▶ **Brief a**: In the text about fiberglass boat building, what process is being used to build Wayfinder's hull?

Fiberglass was a revelation for the boating industry. Prior to this, boats were made of wood, metal, or ferrocement. All had drawbacks. Metal rusts; wood rots and leaks; and ferrocement is tricky to work with (and suffers from an unfair reputation in the States, affecting resale value).
Fiberglass is basically a woven mat of plastics and glass fibers, combined with a resin or hardening agent. While it can develop blisters, and if improperly constructed can take on water through its outer skin, fiberglass quickly became the standard material for recreational boating due to the cost, weight, strength, and ease of construction. Since it conforms to any mold, boat builders were able to make hulls with sweeping curves and fewer of the joints found on wooden boats and sharp angles found on steel and aluminum boats. It’s also easy to repair fiberglass.
Fiberglass does have its drawbacks. It can be messy to work with. My last boat had delamination issues in the deck, which meant cutting away the headliner in the bow, digging out all the rotted balsa core, and laying up new glass to strengthen the deck. It was only one of many ugly projects with fiberglass over the years. The resin gets all over you, smells awful (you need to wear a mask while working with it), and the rove and matting material is itchy like fiberglass insulation. You’re basically getting cut up in thousands of microscopic ways.
Even worse, you have to use a lot of resin to make sure you soak all the matting, and you never get it completely soaked. While cutting through glass over the years, I’ve often run into dry matting that never saw a touch of resin. That’s a weak spot. In other places, resin is pooled, and this excess is both waste and extra weight—resin provides little strength on its own.
Enter vacuum infusion, a relatively new process employed by many of the top boat builders today. It’s how Wayfinder’s hull is being built. Here are some pics of the process in action, with my amature commentary sprinkled in.

▶ **Raw records**:
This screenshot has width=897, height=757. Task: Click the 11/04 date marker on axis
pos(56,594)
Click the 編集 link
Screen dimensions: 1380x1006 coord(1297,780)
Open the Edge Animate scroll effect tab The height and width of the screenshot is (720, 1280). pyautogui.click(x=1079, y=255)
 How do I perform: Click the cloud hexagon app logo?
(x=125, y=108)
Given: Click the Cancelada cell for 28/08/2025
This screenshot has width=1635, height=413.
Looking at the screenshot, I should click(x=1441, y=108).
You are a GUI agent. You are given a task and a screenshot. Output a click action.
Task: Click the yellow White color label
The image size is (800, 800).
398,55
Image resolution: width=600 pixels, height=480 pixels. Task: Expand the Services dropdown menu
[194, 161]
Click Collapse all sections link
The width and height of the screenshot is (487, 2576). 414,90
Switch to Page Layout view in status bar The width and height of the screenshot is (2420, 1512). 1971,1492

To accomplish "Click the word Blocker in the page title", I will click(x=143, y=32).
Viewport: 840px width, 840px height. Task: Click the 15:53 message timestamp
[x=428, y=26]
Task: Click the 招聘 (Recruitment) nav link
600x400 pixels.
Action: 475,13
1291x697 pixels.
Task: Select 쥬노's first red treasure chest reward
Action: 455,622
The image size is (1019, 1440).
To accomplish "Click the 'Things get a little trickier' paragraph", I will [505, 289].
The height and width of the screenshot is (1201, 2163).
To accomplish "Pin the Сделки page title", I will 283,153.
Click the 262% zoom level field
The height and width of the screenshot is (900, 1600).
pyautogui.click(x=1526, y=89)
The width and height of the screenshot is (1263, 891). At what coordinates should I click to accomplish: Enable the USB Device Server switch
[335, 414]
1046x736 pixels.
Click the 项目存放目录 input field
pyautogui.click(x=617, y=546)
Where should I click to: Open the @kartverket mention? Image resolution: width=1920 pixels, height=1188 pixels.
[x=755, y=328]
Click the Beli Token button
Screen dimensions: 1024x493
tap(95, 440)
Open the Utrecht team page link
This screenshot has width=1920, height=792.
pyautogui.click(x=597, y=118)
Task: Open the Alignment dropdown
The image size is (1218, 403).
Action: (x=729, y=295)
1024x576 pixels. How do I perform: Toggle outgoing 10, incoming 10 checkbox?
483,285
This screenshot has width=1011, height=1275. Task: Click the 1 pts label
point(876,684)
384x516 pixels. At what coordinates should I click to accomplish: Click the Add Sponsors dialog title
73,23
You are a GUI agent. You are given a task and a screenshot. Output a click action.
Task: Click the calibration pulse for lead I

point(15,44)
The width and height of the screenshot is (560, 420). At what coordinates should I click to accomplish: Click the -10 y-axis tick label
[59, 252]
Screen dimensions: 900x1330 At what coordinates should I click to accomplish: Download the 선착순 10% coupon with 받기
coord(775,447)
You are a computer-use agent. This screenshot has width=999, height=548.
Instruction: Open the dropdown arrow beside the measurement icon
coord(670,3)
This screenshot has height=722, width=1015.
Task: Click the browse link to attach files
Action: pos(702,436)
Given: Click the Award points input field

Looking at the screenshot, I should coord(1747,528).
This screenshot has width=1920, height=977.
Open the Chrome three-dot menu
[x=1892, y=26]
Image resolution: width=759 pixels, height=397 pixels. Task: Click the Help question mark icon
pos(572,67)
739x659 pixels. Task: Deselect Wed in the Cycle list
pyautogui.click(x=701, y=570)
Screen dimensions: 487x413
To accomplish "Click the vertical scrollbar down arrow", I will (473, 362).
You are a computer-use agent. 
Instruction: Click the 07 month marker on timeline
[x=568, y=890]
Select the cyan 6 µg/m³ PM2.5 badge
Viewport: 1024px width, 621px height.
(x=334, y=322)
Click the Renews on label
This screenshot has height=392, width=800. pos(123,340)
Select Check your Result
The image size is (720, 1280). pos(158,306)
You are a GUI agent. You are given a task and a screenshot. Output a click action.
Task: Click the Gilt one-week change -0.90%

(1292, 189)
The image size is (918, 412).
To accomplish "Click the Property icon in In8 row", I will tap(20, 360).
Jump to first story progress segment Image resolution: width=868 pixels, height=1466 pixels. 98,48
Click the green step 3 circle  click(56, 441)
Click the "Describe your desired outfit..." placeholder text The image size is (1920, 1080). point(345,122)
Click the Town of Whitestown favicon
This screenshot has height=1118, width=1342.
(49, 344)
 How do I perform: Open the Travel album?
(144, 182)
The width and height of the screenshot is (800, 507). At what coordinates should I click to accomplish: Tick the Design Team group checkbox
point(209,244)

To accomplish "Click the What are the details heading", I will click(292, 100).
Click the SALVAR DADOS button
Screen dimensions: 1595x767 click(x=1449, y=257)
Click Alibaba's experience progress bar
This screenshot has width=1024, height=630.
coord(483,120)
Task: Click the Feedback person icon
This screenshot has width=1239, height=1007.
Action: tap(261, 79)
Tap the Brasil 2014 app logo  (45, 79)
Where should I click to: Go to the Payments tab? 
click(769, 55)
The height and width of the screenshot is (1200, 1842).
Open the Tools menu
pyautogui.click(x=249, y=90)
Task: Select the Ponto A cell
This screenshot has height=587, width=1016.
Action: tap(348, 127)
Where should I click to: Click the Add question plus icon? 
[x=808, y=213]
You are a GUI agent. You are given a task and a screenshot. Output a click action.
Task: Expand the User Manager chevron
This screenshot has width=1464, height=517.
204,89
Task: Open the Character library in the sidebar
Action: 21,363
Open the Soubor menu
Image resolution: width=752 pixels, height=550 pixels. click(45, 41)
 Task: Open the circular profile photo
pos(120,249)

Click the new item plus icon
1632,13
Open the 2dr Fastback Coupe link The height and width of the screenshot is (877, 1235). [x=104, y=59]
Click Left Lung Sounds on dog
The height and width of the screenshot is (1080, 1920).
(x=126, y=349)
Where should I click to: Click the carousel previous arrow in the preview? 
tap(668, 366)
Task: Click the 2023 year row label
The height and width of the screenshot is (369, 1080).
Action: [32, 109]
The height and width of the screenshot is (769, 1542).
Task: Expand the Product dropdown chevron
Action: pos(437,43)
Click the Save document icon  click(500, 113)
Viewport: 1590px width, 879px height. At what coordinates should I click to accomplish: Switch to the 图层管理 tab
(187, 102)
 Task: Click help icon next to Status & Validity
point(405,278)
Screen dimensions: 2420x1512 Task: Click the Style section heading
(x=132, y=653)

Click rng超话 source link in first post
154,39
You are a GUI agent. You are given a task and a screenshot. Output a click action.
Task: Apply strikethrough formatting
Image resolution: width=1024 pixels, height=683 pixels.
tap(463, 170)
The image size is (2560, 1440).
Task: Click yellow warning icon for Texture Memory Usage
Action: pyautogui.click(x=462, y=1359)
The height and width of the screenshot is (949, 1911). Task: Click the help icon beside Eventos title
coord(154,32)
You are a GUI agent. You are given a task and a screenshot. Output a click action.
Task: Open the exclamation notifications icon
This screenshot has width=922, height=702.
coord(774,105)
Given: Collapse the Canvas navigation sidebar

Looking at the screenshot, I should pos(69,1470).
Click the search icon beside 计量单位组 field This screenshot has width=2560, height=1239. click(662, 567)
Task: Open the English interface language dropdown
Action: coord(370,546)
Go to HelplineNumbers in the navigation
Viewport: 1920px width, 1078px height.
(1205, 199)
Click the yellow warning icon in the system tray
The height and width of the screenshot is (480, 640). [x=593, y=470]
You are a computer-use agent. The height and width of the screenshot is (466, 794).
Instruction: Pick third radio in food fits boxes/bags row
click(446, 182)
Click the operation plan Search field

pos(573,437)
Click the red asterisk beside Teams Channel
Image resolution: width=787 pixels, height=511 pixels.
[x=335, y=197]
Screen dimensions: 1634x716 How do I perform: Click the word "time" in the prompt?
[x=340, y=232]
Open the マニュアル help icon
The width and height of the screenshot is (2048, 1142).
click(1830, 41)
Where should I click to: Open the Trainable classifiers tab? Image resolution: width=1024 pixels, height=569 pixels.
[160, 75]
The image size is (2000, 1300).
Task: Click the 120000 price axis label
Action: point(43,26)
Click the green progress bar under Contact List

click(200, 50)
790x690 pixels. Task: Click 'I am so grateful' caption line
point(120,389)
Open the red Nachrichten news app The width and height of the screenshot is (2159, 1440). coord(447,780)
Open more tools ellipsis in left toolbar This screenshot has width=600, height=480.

▶ **Brief b**: Copy the lines of the listing from the one containing "Tap the Brasil" through the one containing "Click the Save", inclusive, character for character.

▶ **Output a**: Vacuum infusion.

▶ **Output b**:
Tap the Brasil 2014 app logo  (45, 79)
Where should I click to: Go to the Payments tab? 
click(769, 55)
The height and width of the screenshot is (1200, 1842).
Open the Tools menu
pyautogui.click(x=249, y=90)
Task: Select the Ponto A cell
This screenshot has height=587, width=1016.
Action: tap(348, 127)
Where should I click to: Click the Add question plus icon? 
[x=808, y=213]
You are a GUI agent. You are given a task and a screenshot. Output a click action.
Task: Expand the User Manager chevron
This screenshot has width=1464, height=517.
204,89
Task: Open the Character library in the sidebar
Action: 21,363
Open the Soubor menu
Image resolution: width=752 pixels, height=550 pixels. click(45, 41)
 Task: Open the circular profile photo
pos(120,249)

Click the new item plus icon
1632,13
Open the 2dr Fastback Coupe link The height and width of the screenshot is (877, 1235). [x=104, y=59]
Click Left Lung Sounds on dog
The height and width of the screenshot is (1080, 1920).
(x=126, y=349)
Where should I click to: Click the carousel previous arrow in the preview? 
tap(668, 366)
Task: Click the 2023 year row label
The height and width of the screenshot is (369, 1080).
Action: [32, 109]
The height and width of the screenshot is (769, 1542).
Task: Expand the Product dropdown chevron
Action: pos(437,43)
Click the Save document icon  click(500, 113)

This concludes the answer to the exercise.